Using your life insurance to cede a home loan
While being able to increase your chances of having your home loan approved by having life insurance, it is also important to understand what it means to cede your life insurance for a home loan.
When you cede your cover, this means that you give the bank or a lender the power to claim the amount that you owe from it. What people tend to overlook is that this could be deducted before your claim is paid out to your loved ones, which decreases the amount that they will receive at the end of it all.
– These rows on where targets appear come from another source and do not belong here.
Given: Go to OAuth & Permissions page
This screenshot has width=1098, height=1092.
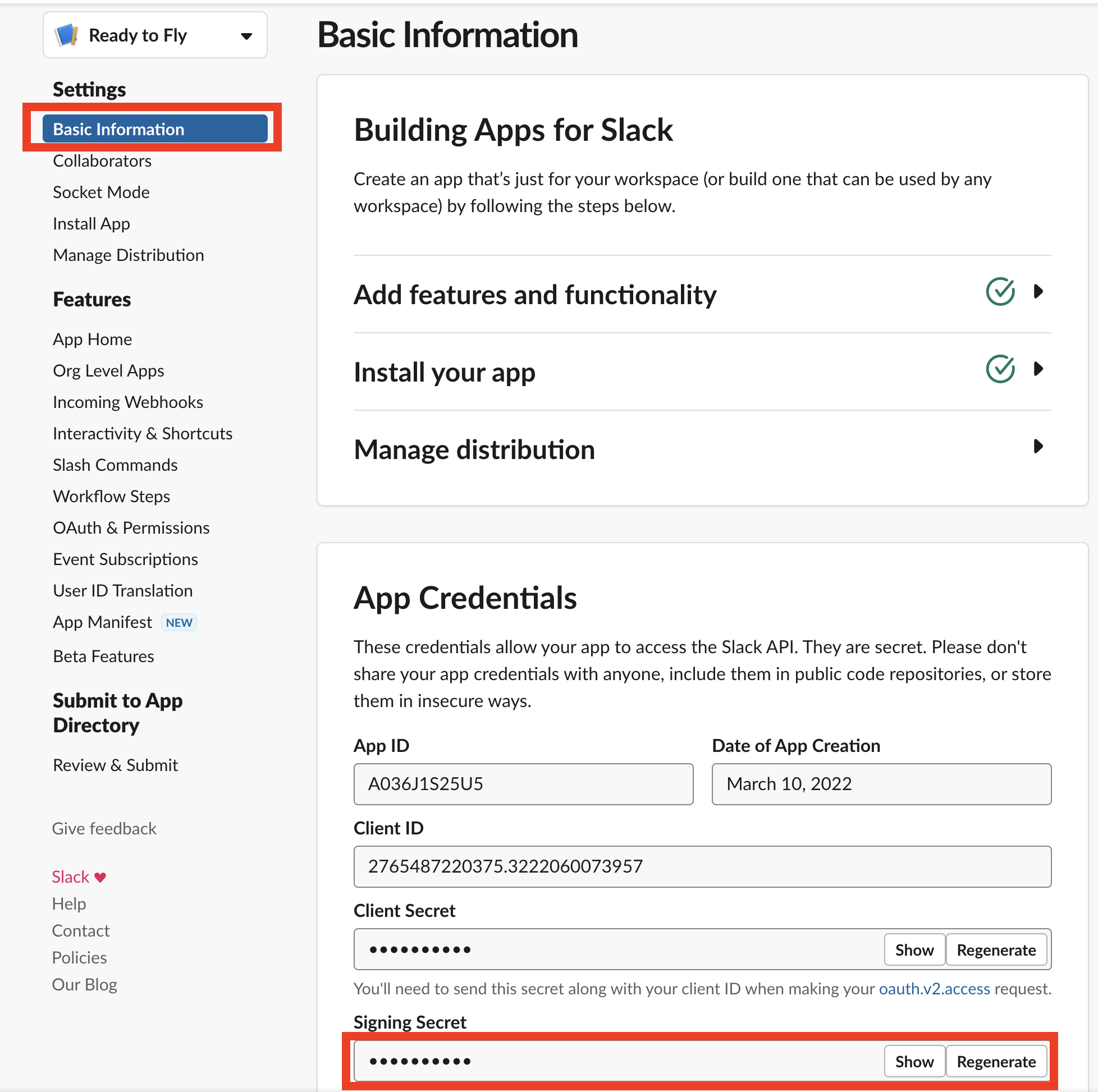Looking at the screenshot, I should [131, 528].
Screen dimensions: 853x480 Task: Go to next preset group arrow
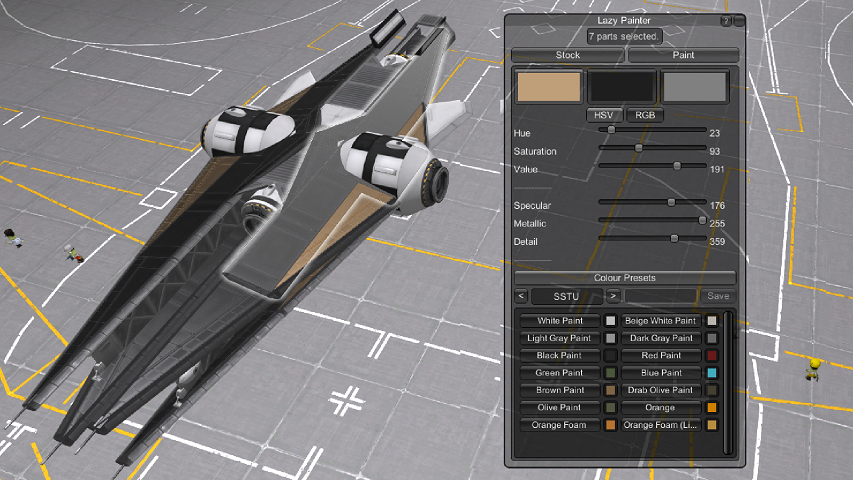tap(613, 296)
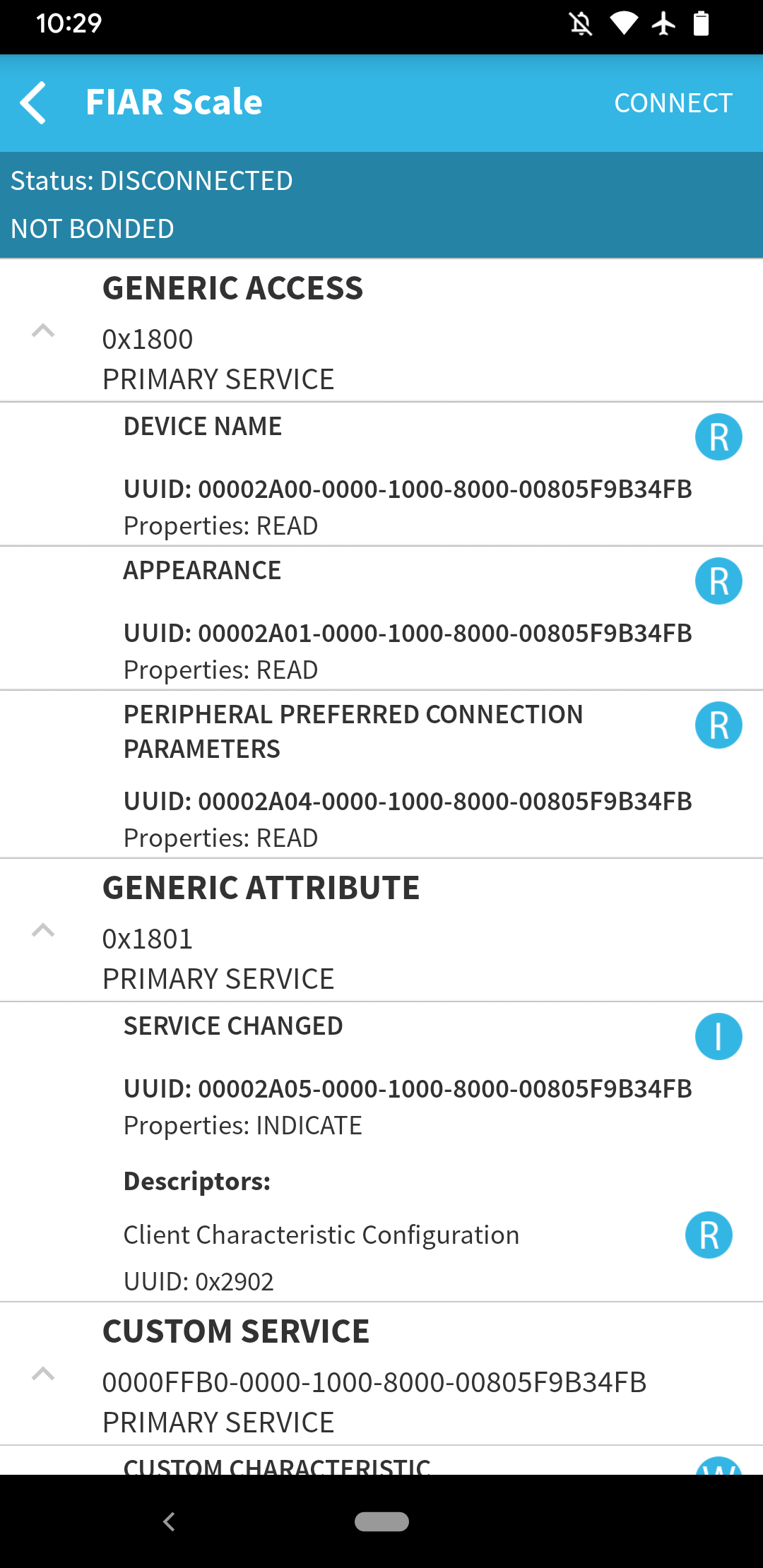The image size is (763, 1568).
Task: Tap the back arrow in the title bar
Action: 33,102
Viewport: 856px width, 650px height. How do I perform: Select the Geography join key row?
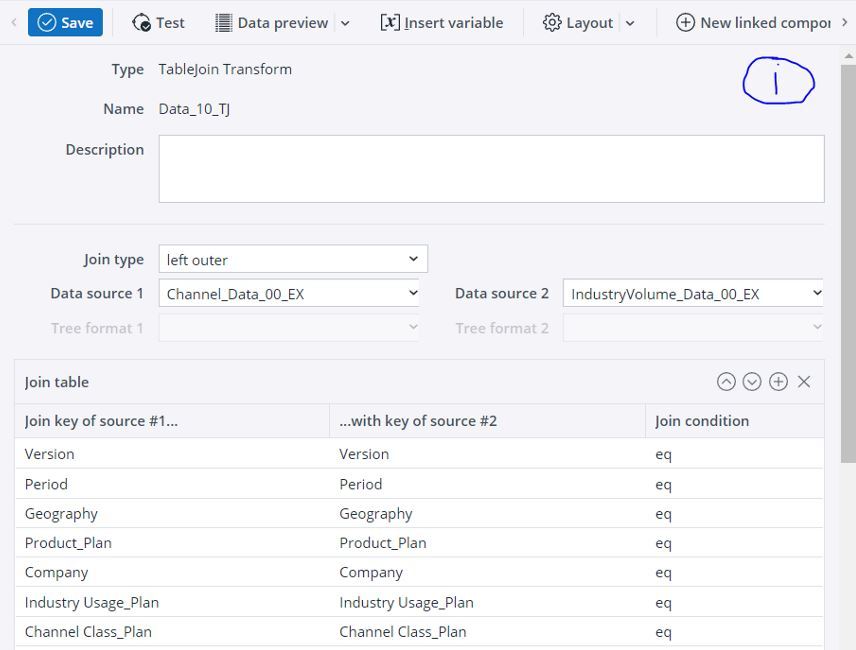point(62,513)
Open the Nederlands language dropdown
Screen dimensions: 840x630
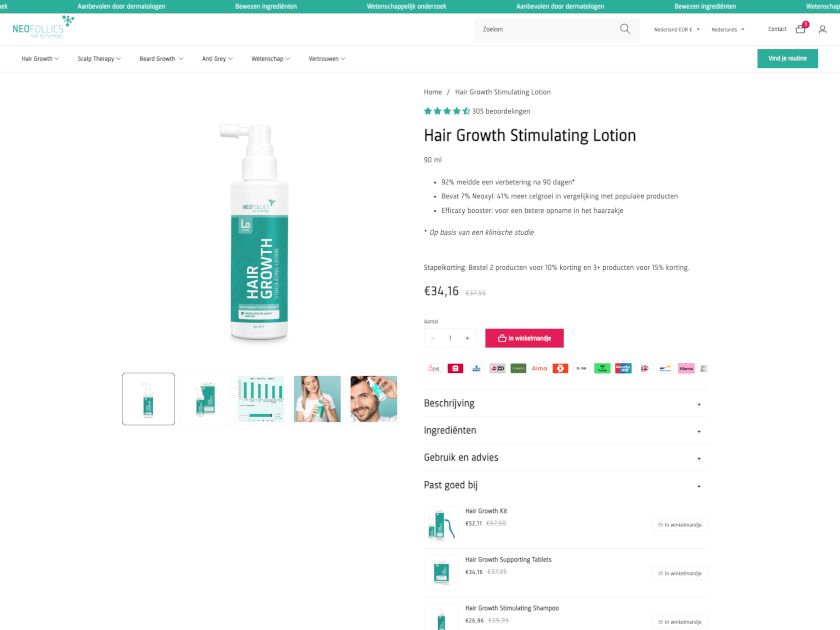coord(727,29)
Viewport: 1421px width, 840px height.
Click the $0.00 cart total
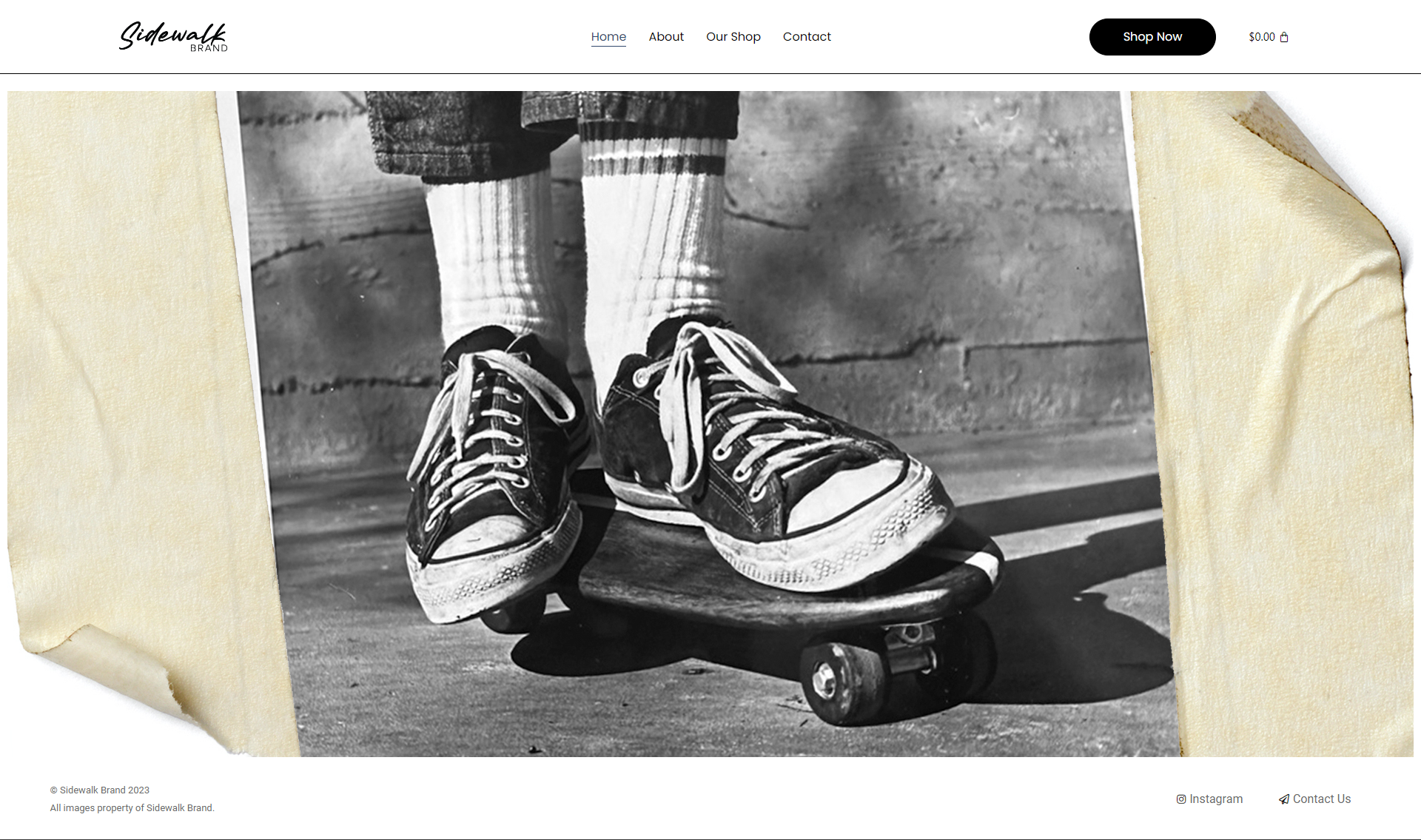[x=1261, y=37]
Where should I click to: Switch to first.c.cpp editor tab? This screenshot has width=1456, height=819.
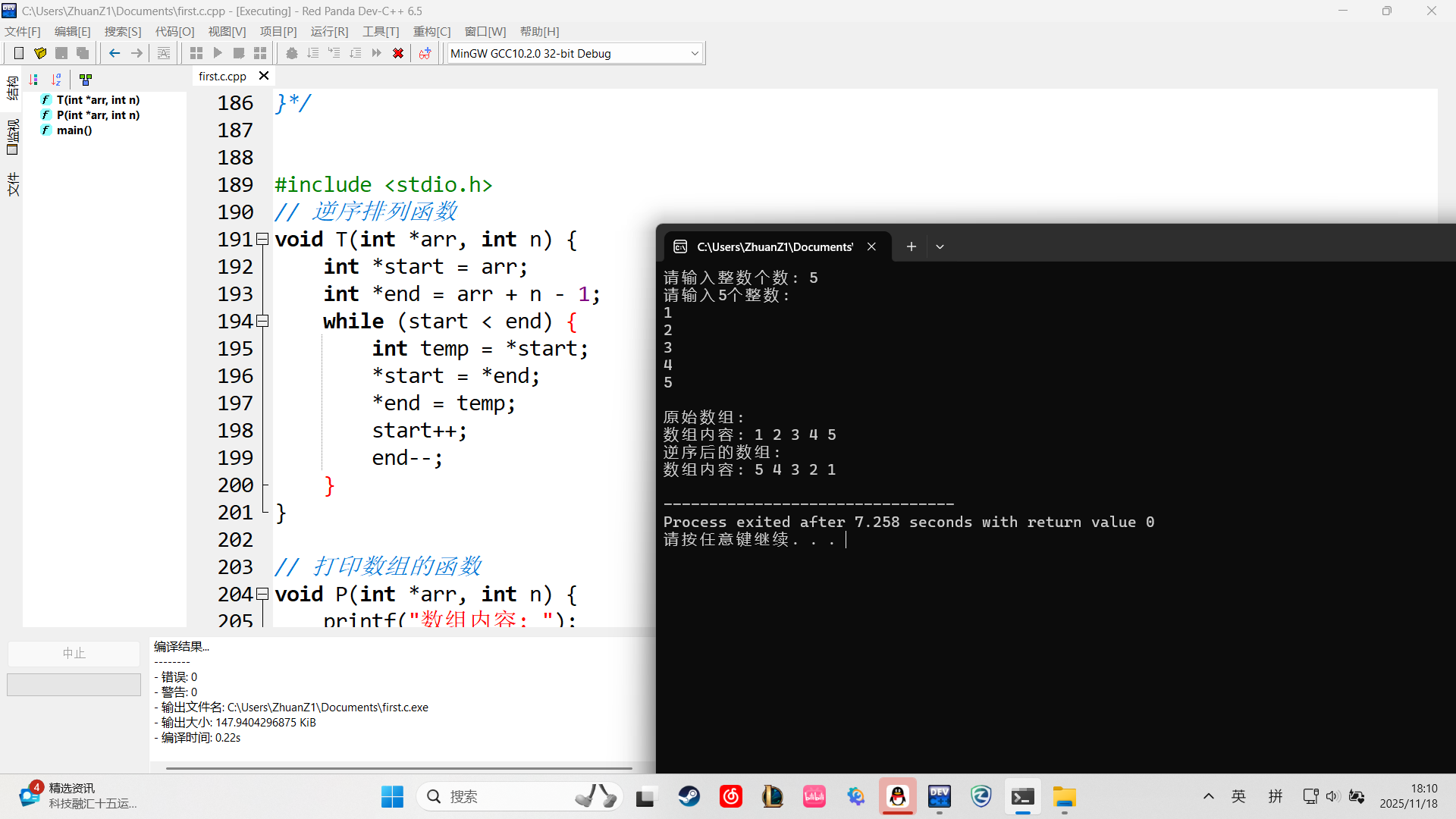coord(222,76)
Pearl is insured for R5 million. She uses it to cede her bond, which is to the value of R2,3 million. She passes on before paying off the remaining amount of R2 million. The bank claims the remaining R2 million from her life cover before her loved ones receive the payout. Instead of receiving the total sum of R5 million they will receive R3 million. If the policy comes with a built-in funeral benefit of R50, 000 this will be taken from the R3 million leaving them with R2 950 000.
What to consider before using your life insurance for a home loan
Carefully considering the effects that ceding a loan will have on your loved ones is important. Speaking to your insurer or a financial provider can help you make an informed decision that will protect the future of your loved ones.
Another factor that you should consider is if you are taking enough life cover that will protect the future of your loved ones. The common mistake is to focus on the premiums that are being paid, but at the end of the day, it is vital to consider the features that come with your life cover. You could also consider putting other financial features in place such as cutting back on expenses that can help you reduce the amount you owe on your bond.